And with terrorism concerns on everyone's radar, what is the city is doing to protect you tonight?
Unfortunately in the past year, we've seen attacks where terrorists have driven along sidewalks to target victims such as the attacks in Nice, France and London, England.
Tuesday night, up to 100,000 people are expected at the West Palm Beach Independence Day celebration.
Around 4 p.m., the city put up dump trucks to block the sidewalk and road entrances to the festival. It's the same method cities like New York and Boston have used to maintain a safe barrier.
"It's important no matter what city you're in or how long you've been putting your 4th of July event," said Mary Pinak, the community events coordinator for the city of West Palm Beach.
WPB Police wouldn't share details on their efforts but droves of police officers could be seen throughout the Flagler District on Tuesday evening.
"Our west palm beach police and fire rescue will be out in full compliment. They definitely have a plan in place and we won't reveal what that is for obvious reasons," said Pinak.
A bucket truck, provided by the city, is in place along Flagler to give police and security forces a bird's eye view of the crowds.
"From what I've seen of the fire department and police, they're pretty effective," said Mark Singer, a Palm Beach resident who has been attending Fourth on Flagler for years. "We've never had any problems."
Sidelle Illion is visiting the area from New York City. She said she knows the reality of heightened security that we live in today.
"We've been around for several decades. It's never been like this," she said. "You just don't know when things are going to happen. You have to be prepared."
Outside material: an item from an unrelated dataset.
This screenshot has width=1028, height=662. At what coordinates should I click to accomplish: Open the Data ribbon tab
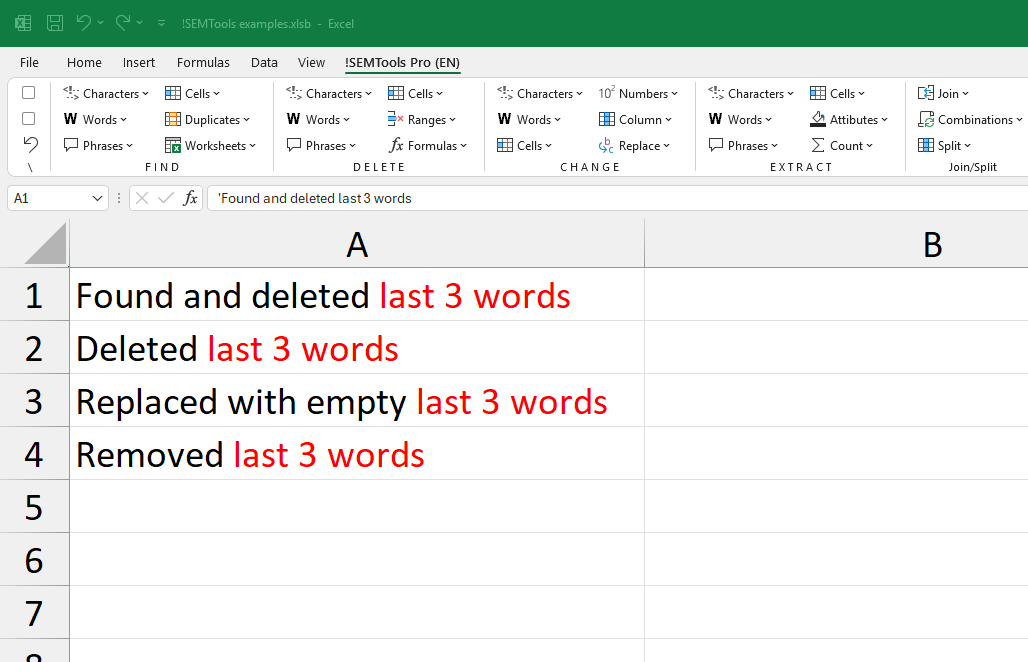tap(264, 62)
Illion works in Manhattan near Trump Tower. During high profile events, she's seen high security measures throughout the city.
"The whole building was surrounded by dump trucks filled with sand. I saw the trucks out during New Year's, too," she said. "That would be great to see that here. I was wondering what security will be like, it's such a wide open space."
The Belforts are bringing the kids to their first big celebration.
"This is an area where you have families," said Rudy Belfort.
And while the festivities are underway, Belfort told me they'll be on high alert nonetheless.
"It's a difficult time," he said. "We don't really do crowds like that but so far we like what we're seeing. And we have to feel somewhat safe to be here."
Large backpacks, coolers or personal fireworks are not allowed at Fourth on Flagler.
There is food, live music and games for the kids, along with a veterans ceremony happening at 8:45 p.m. An unveiling of a 5-story long American flag will be followed by the fireworks show at 9 p.m.